Peer pressure comes in all stages of life.
“In adults, peers may be determined less by age and more by shared interests or professions,” according to www.faqs.org/health/topics. “Peer pressure peaks during adolescence, but it never entirely disappears. Even adults feel pressure to conform in order to belong to a group whether it is in the workplace, neighborhood, or in the extended family.”
Peer pressure can be both positive and negative. When peer influences are for the better we call it positive. Most often, though, we associate peer pressure with negative influences.
In a culture of peers influencing peers, leadership is established by the majority. The group mentality dictates acceptable behaviors and beliefs, and can deliver judgment and rejection for non-compliant members.
Ouch, that can really hurt.
There are times when we either want to be part of the club, or else we don’t want to rock the boat, so we go along with the group. Our deepest part of being human calls out to belong.
This is what tribes are all about. In modern terms, the tribe can equate to your family or your social circle, or to the group that you connect with at work. You probably belong to many tribes at the same time, based on your interests, your ethnic background, religious beliefs, your education, etc.
Negative peer pressure must be recognized. You know your personal goals and become aware of the circumstances and groups that undermine you. Group mentality doesn’t always mix with personal success.
The downside to the tribal phenomenon can be the negative influence of peer pressure. So the question is: how are the cultures that you are plugged into influencing what you choose and how does it color your view of the world around you?
Are you able to say “no thanks” when the entire office staff is offering you a doughnut, as they consume their own confection, and you’ve just recommitted to choosing wiser for your health? Where is your courage and willpower? Often, it flies out the window.
Review your habits to discover how much you accept group beliefs and groupthinking. In a group dynamic, no matter what your age, thinking for yourself can be a challenge.
This is true for everyone. It takes courage to say no to the birthday cake. We don’t want to disappoint a family member or offend a co-worker. And what if you really like cake? It’s not always easy.

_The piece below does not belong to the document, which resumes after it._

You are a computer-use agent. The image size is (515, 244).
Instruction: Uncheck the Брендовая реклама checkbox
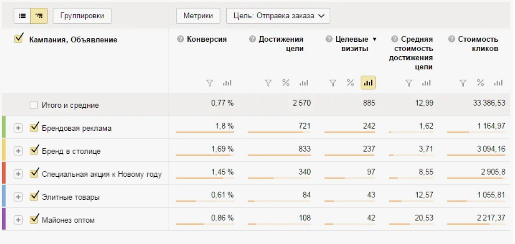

Going along with the group can put you on a bumpy road to meeting personal goals. Sometimes you can get caught up in the attitudes of others which can undermine your integrity or your peace of mind.
When your co-worker or neighbor starts grumbling, do you chime in and add to the negativity and static, or do you decide to stop feeding the negative and choose to create constructive conversation with other constructive people? Some peers can work together to bring positive change, even when there is a problem to be solved. Positive peer pressure requires the majority rule as well.

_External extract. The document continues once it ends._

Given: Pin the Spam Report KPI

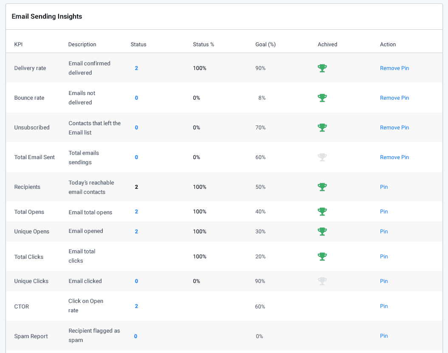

What about positive group mentality? Think about what could happen if we could shift peer pressure to be a positive influence as an invitation to our families, friends and neighbors to step up and choose wisely?
This could shape the way we interact at home, at work and in other venues. Imagine the results: slimmer, happier, fit and productive people. If we each adopt the positive peer pressure perspective we could all be part of positive change.
Studies have shown that peer pressure can become a habit. I invite you to make it a good habit.
1 cup quinoa
2 cups water
2 cups apple juice
1 cup raisins
2 tablespoons lemon juice
1 teaspoon ground cinnamon, or to taste
Salt to taste
2 teaspoons vanilla extract
Place quinoa in a sieve and rinse thoroughly (or buy pre-rinsed). Allow to drain, then place quinoa in a medium saucepan with water. Bring to a boil over high heat. Cover pan with lid, lower heat, and allow to simmer until all water is absorbed and quinoa is tender, about 15 minutes.
Mix in apple juice, raisins, lemon juice, cinnamon, and salt. Cover pan and allow to simmerfor 15 minutes longer. Stir in vanilla extract. Serve warm.